Just so you don't get the wrong impression, please know that he is wonderfully kind, funny, giving and loving. All of these things, however, can, and do in Luke's case, exist without being romantic. To his credit, he never pretended to be a romantic. Our first date was in a leaky canoe covered with fresh fiberglass patches- the remnants of which ended up on my jeans. He handed me a Midas oil-change receipt to wipe it off. I should have know right then.
Almost 9 years later, here we are: Luke undertaking a second, super-demanding degree, I'm working full time, an 18 month old, mind-boggling, little human running around our knees. Any romance that was kicking around, has officially been kicked out.
Around the end of October, when the sum total of our romantic interactions were taking the other person's turn to change a poopy diaper and discussing when the next garbage day was as we fell asleep, I dreamed up the Romance Project. For one month, we were going to be super romantic to each other- whether we liked it or not!
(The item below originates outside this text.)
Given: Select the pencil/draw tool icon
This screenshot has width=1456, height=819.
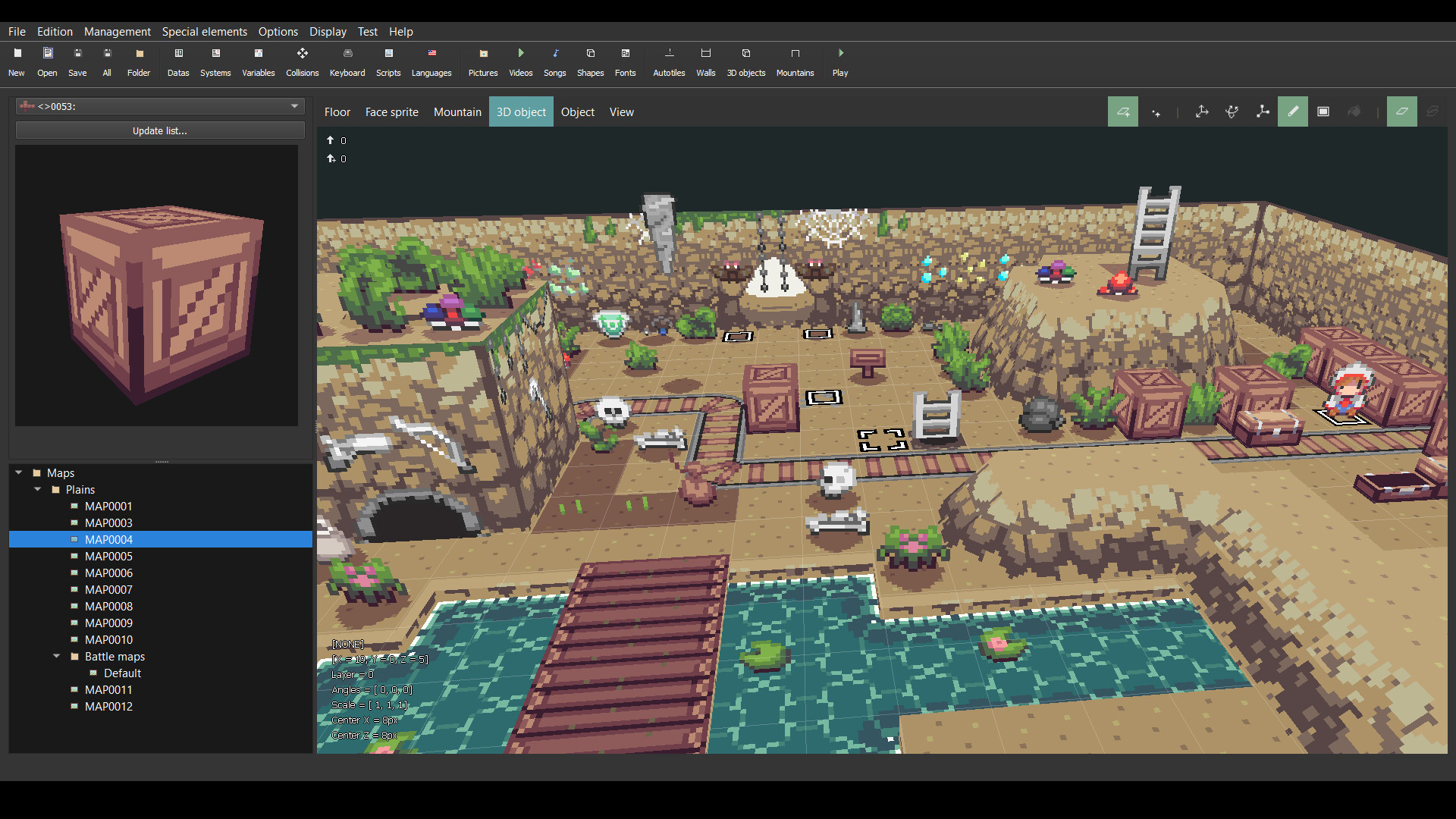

Now, as previously mentioned, Luke is incredibly wonderful and generally adopts all my harebrained schemes with a smile. This one was no exception, possibly because he wanted to do whatever he could to get back to studying calculus, but never mind that. In any case, we both sat down with pen and paper and made a list of 30 gestures we would find romantic if done by our partner for us. We each had a glass jar- one labelled "Romance me Luke!" the other "Romance me Jennie" into which we placed our respective gestures.
Each day for the month of November I would pull a gesture from Luke's jar and do my best to complete it in the next 24 hours, while Luke did the same for me. Some were small and some amusing:
"Luke, kiss me goodbye when you leave for school."
"Jennie, encourage me to have a nap,"
Others required more time or artistic effort:
"Luke, write me a haiku" (see blog subtitle for the results)
"Jennie, make some coffee and debrief my day with me".
For awhile, it seemed rather unnatural to force ourselves to be romantic, but after a few days that changed, it was easy, it was fun...it was awesome!!! . Gestures that had been requested once, were rolled over into reruns of the best kind, the conversations flowed, the affection was more abundant. We hushed the busyness of our days and became students of one another again.
Our little project did big things for our relationship. So much so, we've decided to try it again this month.
So far, I've enjoyed a novel, thoughtfully chosen for me at the library, a newly cleaned out car, and the gift of a most amazing cookbook that I'd been pining for for months. I've given a gourmet, packed lunch, a Judah bedtime duty, a studying snack and a flash-card study session.
Best of all though, we've given each other our time, some space in our busy heads and the recognition that this relationship is work- but, work we both love.
A life lived in love will never be dull.